TEXT.
Content starts

VIEW ARTICLE | DOI: 10.1094/MPMI-4-386
Complex Symbiotic Phenotypes Result from Gluconeogenic Mutations in Rhizobium meliloti. Turlough M. Finan. Department of Biology, McMaster University, Hamilton, Ontario, Canada, L8S 4K1. Elizabeth McWhinnie(1), Brian Driscoll(1), and Robert J. Watson(2). (1)Department of Biology, McMaster University, Hamilton, Ontario, Canada, L8S 4K1; (2)Plant Research Centre, Agriculture Canada, Ottawa, Ontario, Canada K 1 A 0C6.. MPMI 4:386-392. Accepted 17 April 1991. This article is in the public domain and not copyrightable. It may be freely reprinted with customary crediting of the source. The American Phytopathological Society, 1991.
Additional Keywords: dicarboxylates, microscopy, symbiotic nitrogen fixation.

Content ends

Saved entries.
Content starts

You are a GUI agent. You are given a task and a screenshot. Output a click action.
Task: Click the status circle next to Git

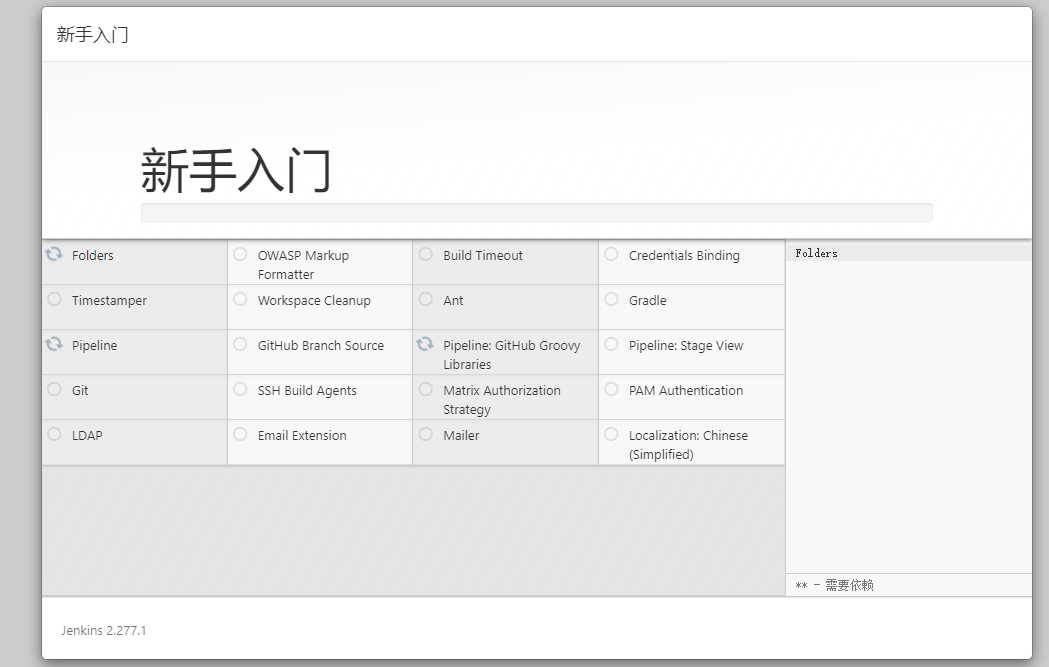click(x=54, y=389)
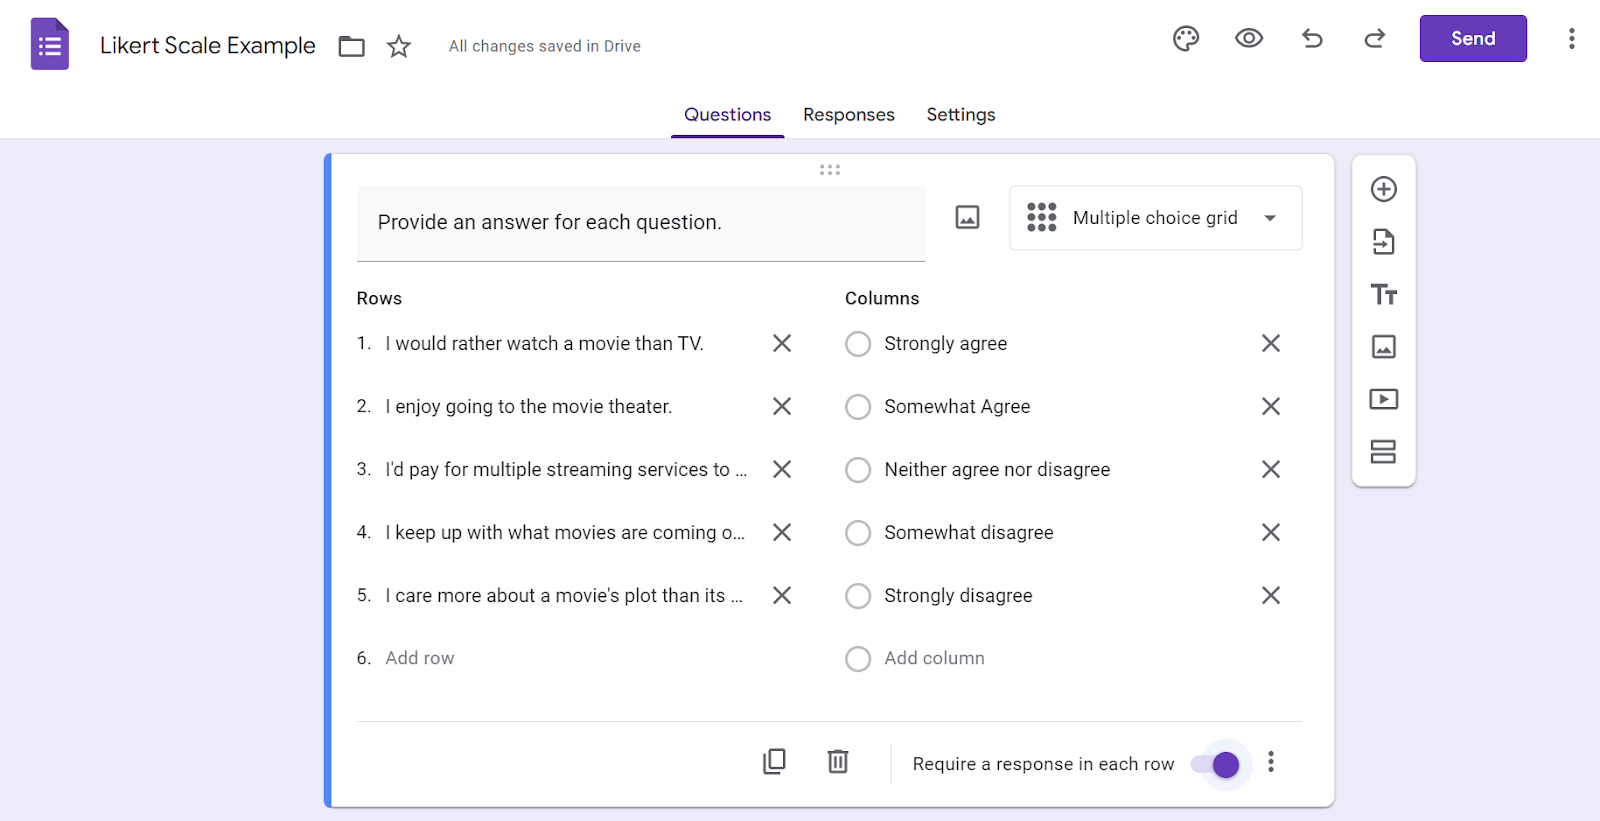Switch to the Responses tab
Viewport: 1600px width, 821px height.
click(x=848, y=115)
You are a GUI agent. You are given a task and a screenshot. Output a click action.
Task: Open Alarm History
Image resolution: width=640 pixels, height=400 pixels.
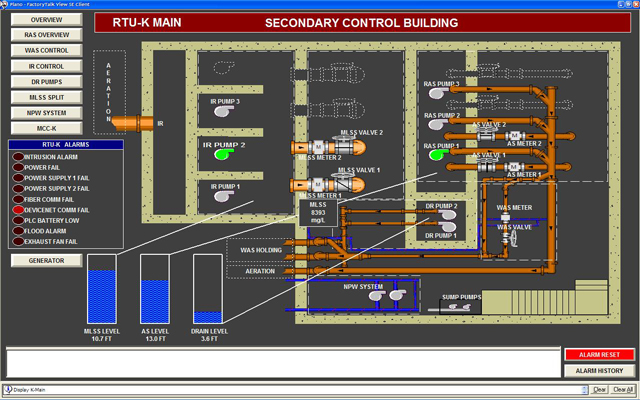click(x=600, y=371)
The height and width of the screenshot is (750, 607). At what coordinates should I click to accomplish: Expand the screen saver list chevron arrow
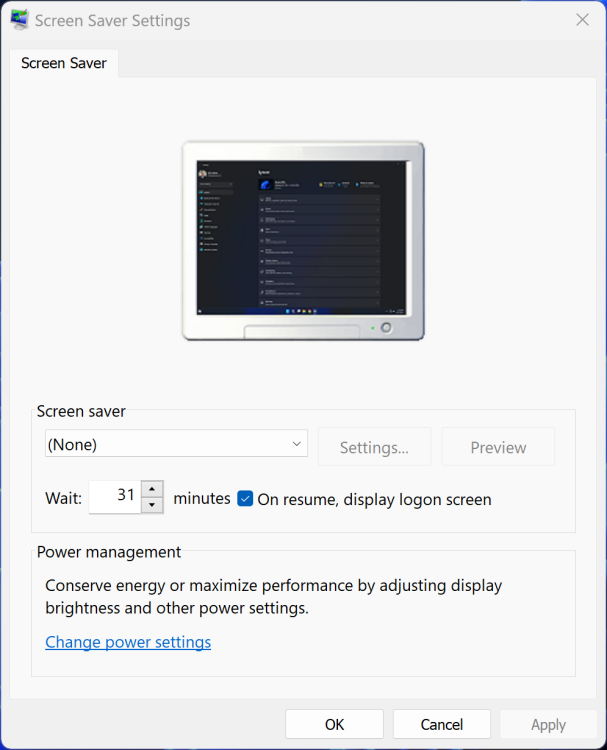point(297,444)
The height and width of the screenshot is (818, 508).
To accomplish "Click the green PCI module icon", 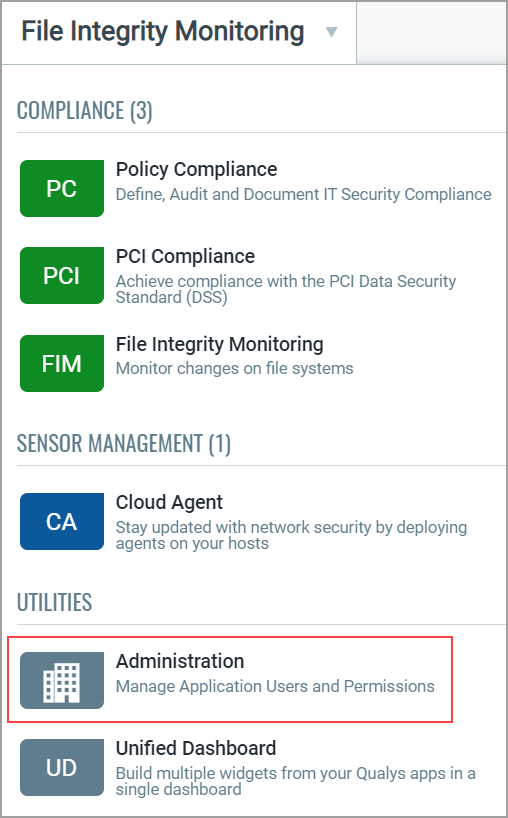I will click(x=62, y=275).
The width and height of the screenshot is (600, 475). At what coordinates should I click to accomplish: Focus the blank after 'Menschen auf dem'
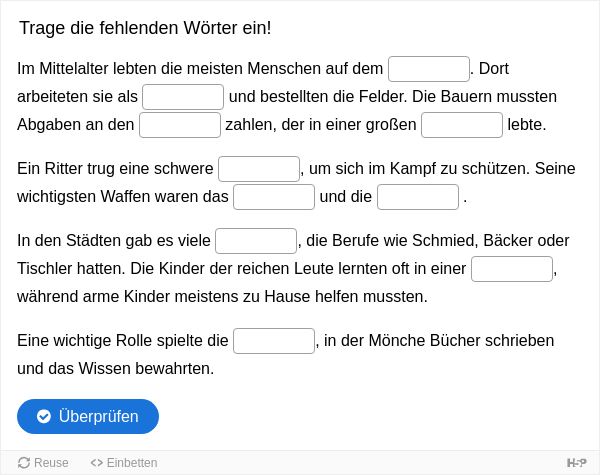coord(429,69)
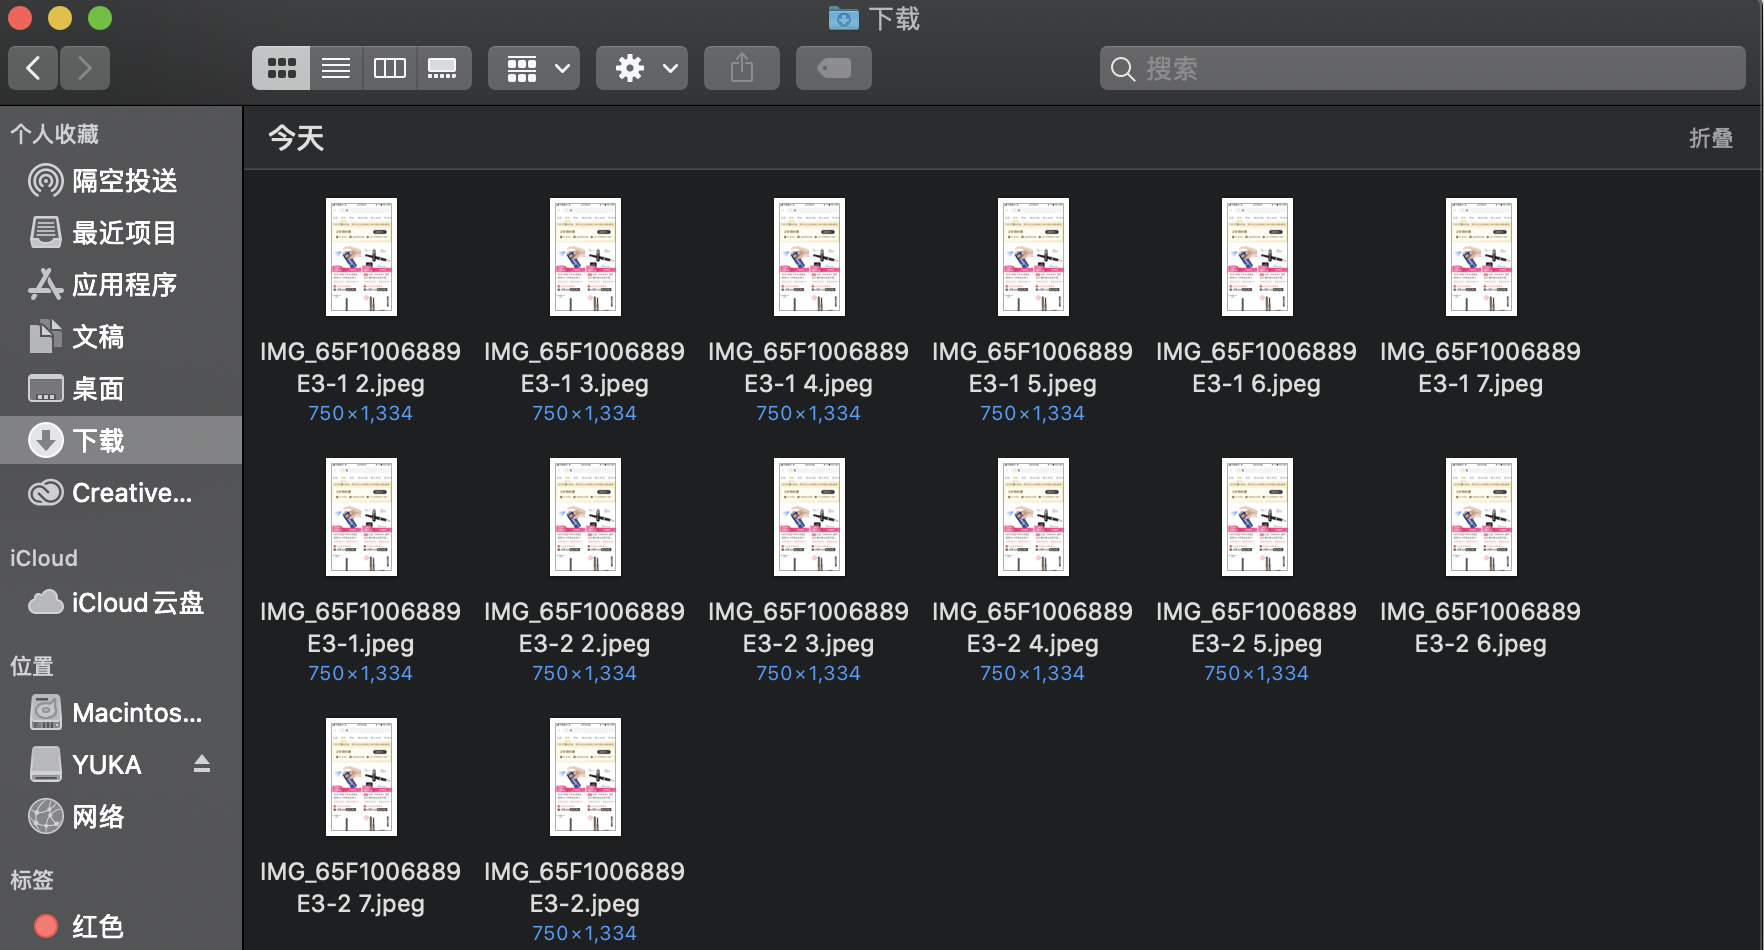This screenshot has width=1764, height=950.
Task: Click the forward navigation arrow
Action: (85, 68)
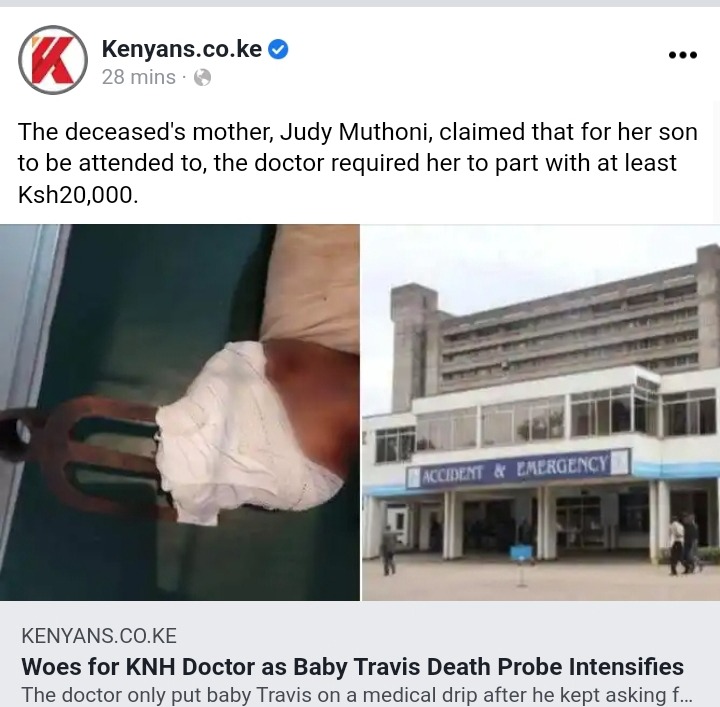
Task: Click the 28 mins post timestamp
Action: [x=139, y=77]
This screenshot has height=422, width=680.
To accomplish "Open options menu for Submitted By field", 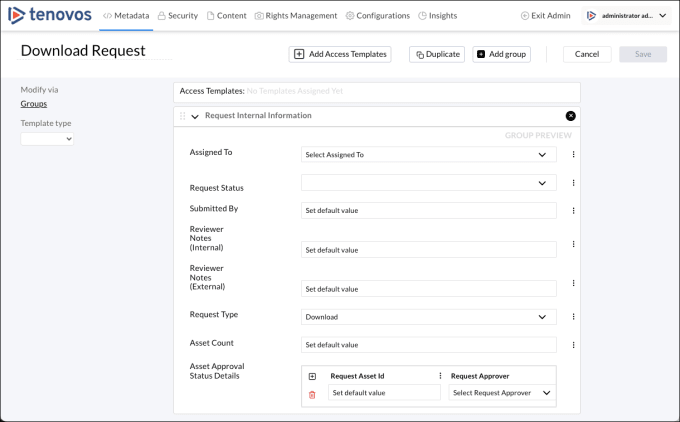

Content ends

WHAT YOU NEED TO DO.
[a] List every author named in the Rhizobium meliloti article header.
[b] In the Rhizobium meliloti article header, recast the paragraph that begins "Complex Symbiotic Phenotypes Result" as a short list that keeps its main facts.
[c] Does the Rhizobium meliloti article header support each statement? Answer yes or no and quote the deciding words. (i) The article was accepted in April 1991. (ii) Robert J. Watson is affiliated with McMaster University. (iii) Reprinting the article requires permission.

TASK RESPONSES.
[a]
- Turlough M. Finan
- Elizabeth McWhinnie
- Brian Driscoll
- Robert J. Watson

[b]
- Title: Complex Symbiotic Phenotypes Result from Gluconeogenic Mutations in Rhizobium meliloti
- Authors: Turlough M. Finan, Elizabeth McWhinnie and Brian Driscoll (Department of Biology, McMaster University, Hamilton, Ontario, Canada); Robert J. Watson (Plant Research Centre, Agriculture Canada, Ottawa, Ontario, Canada)
- Source: MPMI 4:386-392, accepted 17 April 1991
- Rights: public domain and not copyrightable; may be freely reprinted with customary crediting of the source
- Publisher line: The American Phytopathological Society, 1991

[c]
(i) Yes: "Accepted 17 April 1991"
(ii) No: "Plant Research Centre, Agriculture Canada, Ottawa"
(iii) No: "It may be freely reprinted with customary crediting of the source."